• Exercise brief:
Retype each entry below exactly as it stands.

◇ ◇ ◇ ◇ ◇ ◇ ◇

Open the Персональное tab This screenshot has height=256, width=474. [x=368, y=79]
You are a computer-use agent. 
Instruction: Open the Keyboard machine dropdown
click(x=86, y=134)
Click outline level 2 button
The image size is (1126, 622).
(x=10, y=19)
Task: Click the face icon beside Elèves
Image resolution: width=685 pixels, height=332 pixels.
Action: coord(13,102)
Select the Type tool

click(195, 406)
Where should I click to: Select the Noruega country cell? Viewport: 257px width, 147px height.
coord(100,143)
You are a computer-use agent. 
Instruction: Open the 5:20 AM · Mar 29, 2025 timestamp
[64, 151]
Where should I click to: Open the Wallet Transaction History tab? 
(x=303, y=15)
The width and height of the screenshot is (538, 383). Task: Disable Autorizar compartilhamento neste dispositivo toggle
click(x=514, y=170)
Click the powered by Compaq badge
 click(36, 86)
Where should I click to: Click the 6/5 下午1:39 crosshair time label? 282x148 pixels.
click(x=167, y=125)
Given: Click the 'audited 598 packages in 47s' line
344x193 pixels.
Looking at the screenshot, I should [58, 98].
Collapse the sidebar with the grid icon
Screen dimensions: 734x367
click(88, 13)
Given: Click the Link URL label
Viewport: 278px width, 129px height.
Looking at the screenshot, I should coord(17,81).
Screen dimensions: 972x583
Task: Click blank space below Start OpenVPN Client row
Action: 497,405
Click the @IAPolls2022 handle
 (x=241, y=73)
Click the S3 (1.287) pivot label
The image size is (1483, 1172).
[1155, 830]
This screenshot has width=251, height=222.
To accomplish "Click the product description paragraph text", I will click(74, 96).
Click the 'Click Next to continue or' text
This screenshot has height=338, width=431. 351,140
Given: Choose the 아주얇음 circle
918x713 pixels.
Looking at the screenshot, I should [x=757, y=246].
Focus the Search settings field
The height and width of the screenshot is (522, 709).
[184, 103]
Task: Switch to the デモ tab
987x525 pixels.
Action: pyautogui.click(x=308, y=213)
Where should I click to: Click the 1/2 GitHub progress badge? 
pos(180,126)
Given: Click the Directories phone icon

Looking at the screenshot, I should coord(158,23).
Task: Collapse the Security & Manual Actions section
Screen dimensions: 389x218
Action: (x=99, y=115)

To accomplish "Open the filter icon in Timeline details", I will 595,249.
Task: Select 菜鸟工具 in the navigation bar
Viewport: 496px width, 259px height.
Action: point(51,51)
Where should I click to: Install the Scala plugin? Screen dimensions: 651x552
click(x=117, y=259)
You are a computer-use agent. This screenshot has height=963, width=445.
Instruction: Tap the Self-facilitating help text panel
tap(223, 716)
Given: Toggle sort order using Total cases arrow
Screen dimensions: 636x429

◇ ◇ ◇ ◇ ◇ ◇ ◇

• Response to this exercise:
Open the Персональное tab This screenshot has height=256, width=474. [x=368, y=79]
You are a computer-use agent. 
Instruction: Open the Keyboard machine dropdown
click(x=86, y=134)
Click outline level 2 button
The image size is (1126, 622).
(x=10, y=19)
Task: Click the face icon beside Elèves
Image resolution: width=685 pixels, height=332 pixels.
Action: coord(13,102)
Select the Type tool

click(195, 406)
Where should I click to: Select the Noruega country cell? Viewport: 257px width, 147px height.
coord(100,143)
You are a computer-use agent. 
Instruction: Open the 5:20 AM · Mar 29, 2025 timestamp
[64, 151]
Where should I click to: Open the Wallet Transaction History tab? 
(x=303, y=15)
The width and height of the screenshot is (538, 383). Task: Disable Autorizar compartilhamento neste dispositivo toggle
click(x=514, y=170)
Click the powered by Compaq badge
 click(36, 86)
Where should I click to: Click the 6/5 下午1:39 crosshair time label? 282x148 pixels.
click(x=167, y=125)
Given: Click the 'audited 598 packages in 47s' line
344x193 pixels.
Looking at the screenshot, I should [58, 98].
Collapse the sidebar with the grid icon
Screen dimensions: 734x367
click(88, 13)
Given: Click the Link URL label
Viewport: 278px width, 129px height.
Looking at the screenshot, I should coord(17,81).
Screen dimensions: 972x583
Task: Click blank space below Start OpenVPN Client row
Action: 497,405
Click the @IAPolls2022 handle
 (x=241, y=73)
Click the S3 (1.287) pivot label
The image size is (1483, 1172).
[1155, 830]
This screenshot has width=251, height=222.
To accomplish "Click the product description paragraph text", I will click(74, 96).
Click the 'Click Next to continue or' text
This screenshot has height=338, width=431. 351,140
Given: Choose the 아주얇음 circle
918x713 pixels.
Looking at the screenshot, I should [x=757, y=246].
Focus the Search settings field
The height and width of the screenshot is (522, 709).
[184, 103]
Task: Switch to the デモ tab
987x525 pixels.
Action: pyautogui.click(x=308, y=213)
Where should I click to: Click the 1/2 GitHub progress badge? 
pos(180,126)
Given: Click the Directories phone icon

Looking at the screenshot, I should coord(158,23).
Task: Collapse the Security & Manual Actions section
Screen dimensions: 389x218
Action: (x=99, y=115)

To accomplish "Open the filter icon in Timeline details", I will 595,249.
Task: Select 菜鸟工具 in the navigation bar
Viewport: 496px width, 259px height.
Action: point(51,51)
Where should I click to: Install the Scala plugin? Screen dimensions: 651x552
click(x=117, y=259)
You are a computer-use agent. This screenshot has height=963, width=445.
Instruction: Tap the Self-facilitating help text panel
tap(223, 716)
Given: Toggle sort order using Total cases arrow
Screen dimensions: 636x429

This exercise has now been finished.